**ENTRIES PROVIDED**
╔══

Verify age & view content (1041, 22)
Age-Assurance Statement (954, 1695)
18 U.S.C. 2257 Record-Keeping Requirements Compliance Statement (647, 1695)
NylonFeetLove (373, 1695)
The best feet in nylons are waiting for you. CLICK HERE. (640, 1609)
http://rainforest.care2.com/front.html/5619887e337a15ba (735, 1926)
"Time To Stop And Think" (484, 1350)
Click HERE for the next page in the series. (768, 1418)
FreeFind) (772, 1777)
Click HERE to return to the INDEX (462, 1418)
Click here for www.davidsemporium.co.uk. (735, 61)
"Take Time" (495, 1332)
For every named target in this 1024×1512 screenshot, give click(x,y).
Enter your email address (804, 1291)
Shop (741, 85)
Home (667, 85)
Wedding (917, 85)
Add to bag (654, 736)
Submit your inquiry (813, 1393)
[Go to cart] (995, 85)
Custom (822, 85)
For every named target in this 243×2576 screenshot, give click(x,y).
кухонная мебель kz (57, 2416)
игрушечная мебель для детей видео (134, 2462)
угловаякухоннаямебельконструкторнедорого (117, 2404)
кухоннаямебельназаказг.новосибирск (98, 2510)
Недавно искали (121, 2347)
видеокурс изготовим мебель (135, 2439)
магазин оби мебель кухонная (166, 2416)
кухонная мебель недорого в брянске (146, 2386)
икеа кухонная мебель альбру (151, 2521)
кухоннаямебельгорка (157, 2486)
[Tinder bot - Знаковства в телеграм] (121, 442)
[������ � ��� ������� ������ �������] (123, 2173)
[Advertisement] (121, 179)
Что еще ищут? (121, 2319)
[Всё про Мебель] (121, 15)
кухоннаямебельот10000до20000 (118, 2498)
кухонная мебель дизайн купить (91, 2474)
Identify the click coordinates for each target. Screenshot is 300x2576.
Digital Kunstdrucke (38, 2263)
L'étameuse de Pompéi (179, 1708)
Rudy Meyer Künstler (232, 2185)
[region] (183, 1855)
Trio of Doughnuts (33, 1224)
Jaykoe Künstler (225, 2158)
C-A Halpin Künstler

╚══

**EXERCISE OBJECTIVE**
Gather from the data above every line with the string "Statement".

**EXPECTED OUTPUT**
Age-Assurance Statement (954, 1695)
18 U.S.C. 2257 Record-Keeping Requirements Compliance Statement (647, 1695)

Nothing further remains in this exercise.